→ Tugas: Lanjutkan teks tentang pasangan petani perantau di Kalampangan, Palangka Raya, mulai dari sesudah kalimat terakhirnya.

→ Teks:
'''

BERBAGAI macam tanaman pangan terlihat menghijau di hamparan lahan wilayah Kelurahan Kalampangan, Kecamatan Sebangau, Kota Palangka Raya. Berjarak 20 kilometer dari pusat Kota Palangka Raya, tak sedikit para warga yang bermukim di wilayah ini berprofesi sebagai seorang petani.
Seorang pria lanjut usia (lansia) terlihat menjalankan aktivitas bertani. Tangan kanan memegang segenggam bibit sawi, sedangkan tangan kiri dengan pelan menanam ke tanah yang sudah diolah. Bibit-bibit ini siap tanam yang sebelumnya melalui proses semai terlebih dahulu.
Matius Sardi bersama istrinya Maria, sudah 17 tahun menekuni pertanian sebagai mata pencaharian utama untuk keluarganya. Saban hari, pasangan suami istri ini berangkat ke ladang yang tak jauh dari rumahnya di Jalan Pepaya untuk bertani, mulai dari mencangkul, menyemai, pembibitan hingga panen.
Dengan usia yang tak lagi muda, keduanya masih bertahan menekuni bidang pertanian untuk melanjutkan kehidupan di perantauan. Meski, diakuinya produktivitas tak lagi sama saat masih muda, dengan tenaga yang masih maksimal. Matius dan Maria merupakan perantauan dari Salatiga, Jawa Tengah ke Palangka Raya pada 2008 silam.
Memutuskan merantau karena melihat peluang yang bisa diambil di kota ini, untuk melanjutkan kehidupan setelah pensiun dari yayasan. “Sebelumnya saya bekerja di Yayasan Gereja Katedral di Salatiga, setelah pensiun bingung mau kerja apa? Kemudian memilih pindah ke Palangka Raya,” katanya saat dibincangi di sela-sela kseibukannya bertani, Minggu (6/4/2025).
Tidak secara tiba-tiba, Matius sebelumnya sudah datang ke Palangka Raya satu tahun sebelumnya, yakni pada tahun 2007 untuk mengunjungi adiknya yang merantau ke Palangka Raya mengikuti program transmigrasi. “Ternyata kunjungan saya ke Palangka Raya tahun 2007 itu menjadi cikal bakal keinginan saya pindah ke sini,” kata pria yang lahir di Kulon Progo, Jawa Tengah ini.
Memilih menjadi petani pun alasan yang tepat bagi Matius. Kota Palangka Raya yang memiliki kontur tanah gambut, membuat Matius nyaman untuk menekuni hobinya bertani. Menurutnya, untuk bertani di Salatiga memerlukan tenaga yang maksimal karena kontur tanah yang keras.

'''

→ Baris Data:
'''

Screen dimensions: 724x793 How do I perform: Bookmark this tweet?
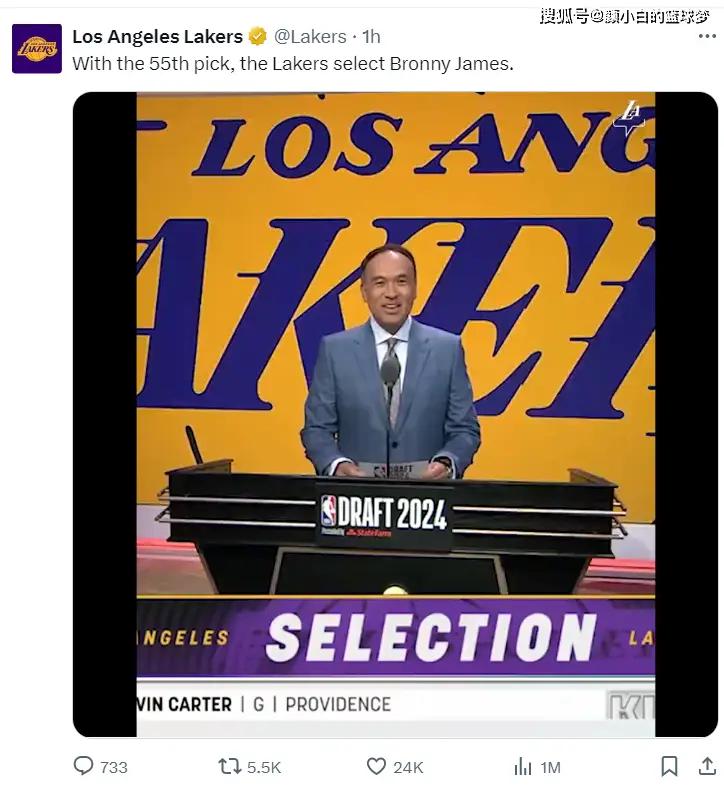pos(669,766)
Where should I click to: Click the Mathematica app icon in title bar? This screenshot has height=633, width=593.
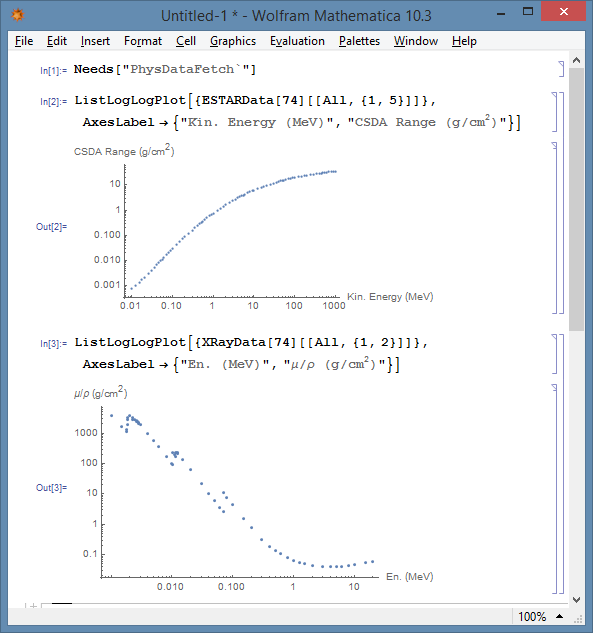(x=17, y=15)
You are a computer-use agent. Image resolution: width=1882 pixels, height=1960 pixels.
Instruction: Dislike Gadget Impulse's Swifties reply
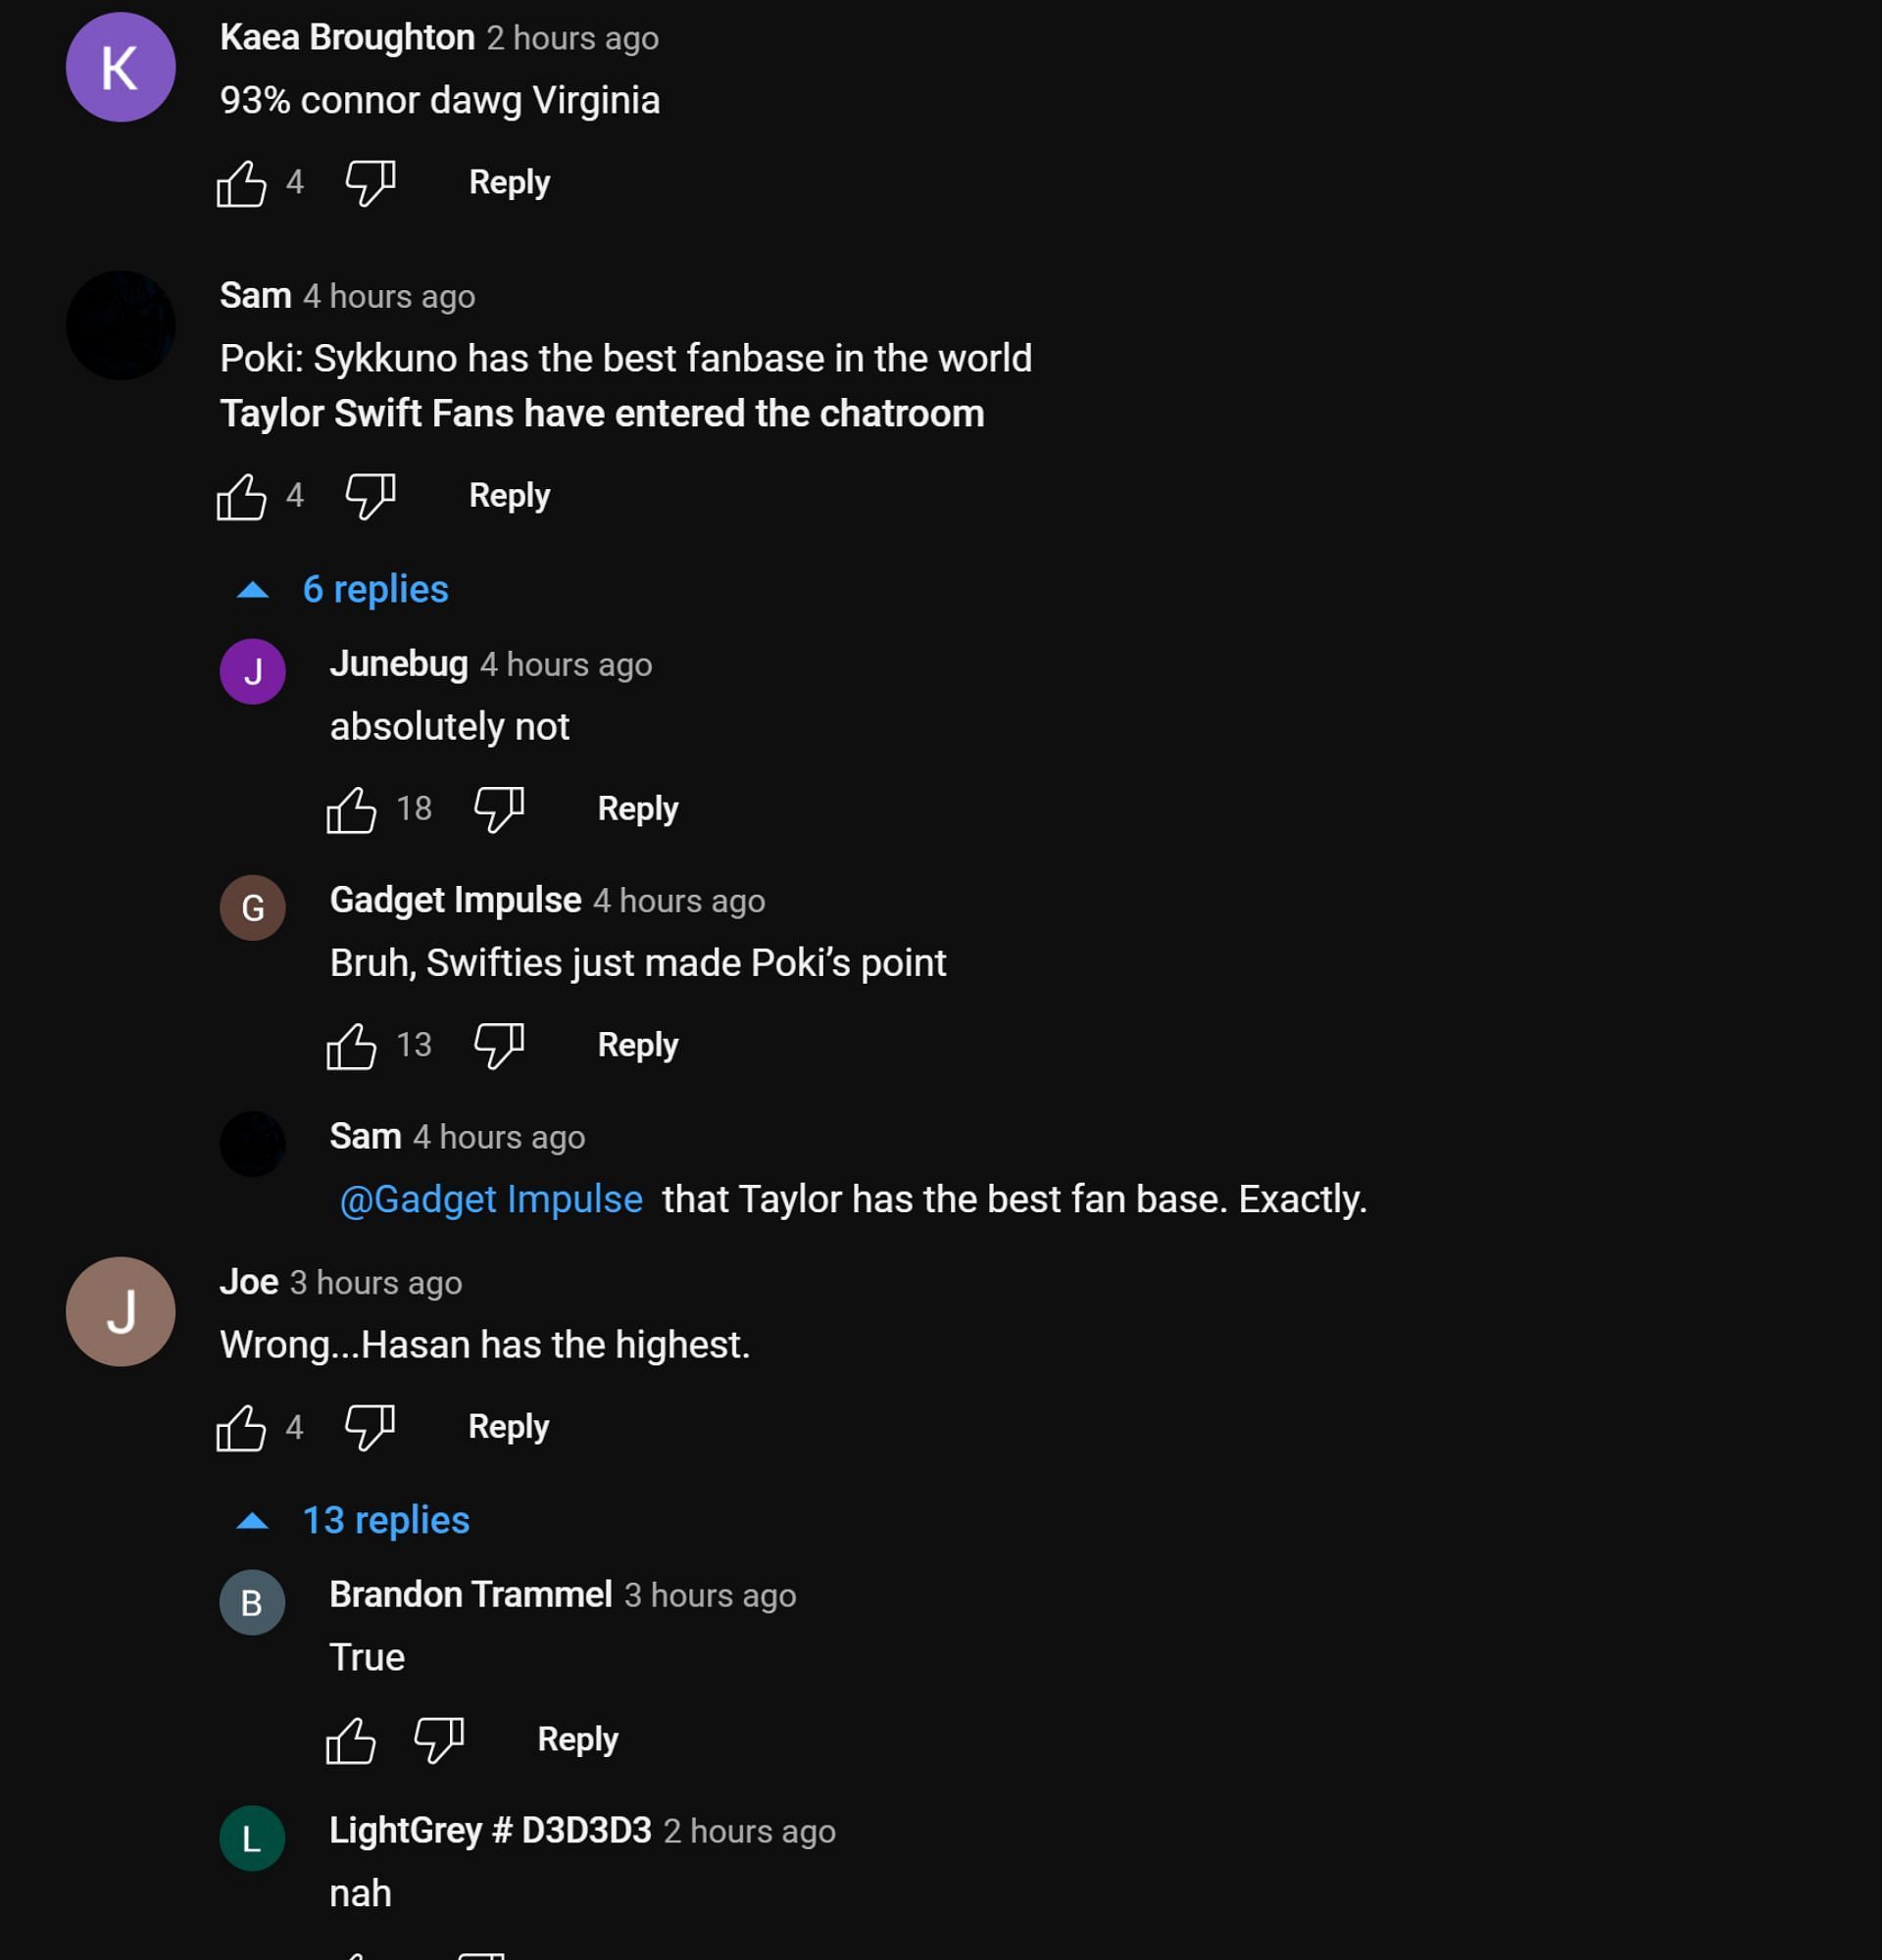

'''

→ Jawaban:
“Memutuskan menjadi petani karena saat merantau usia sudah paruh baya, mencangkul di lahan gambut lebih ringan, sehingga cocok untuk menyalurkan hobi bertani sebagai mata pencaharian,” ujar pria kelahiran 9 April 1950 ini. Pertama kali datang, Matius menyewa lahan di Jalan Jeruk, Kelurahan Kalampangan.
Mengetahui Matius adalah pensiunan Yayasan Katedral, ia mendapat pinjaman tanah milik Yayasan Gereja Katedral di wilayah Kalampangan dan mendirikan rumah serta bertani di Jalan Pepaya dengan luas setengah hektare.
“Pada 2020 lalu, banjir cukup besar melanda lahan di Jalan Pepaya dan kerap terjadi hingga saat ini, kemudian saya mendapat pinjaman tanah di lahan milik seorang teman perantauan yang tidak dikelola, hingga saat ini saya mengelola lahan ini untuk pertanian sayuran,” jelasnya kepada Kalteng Pos.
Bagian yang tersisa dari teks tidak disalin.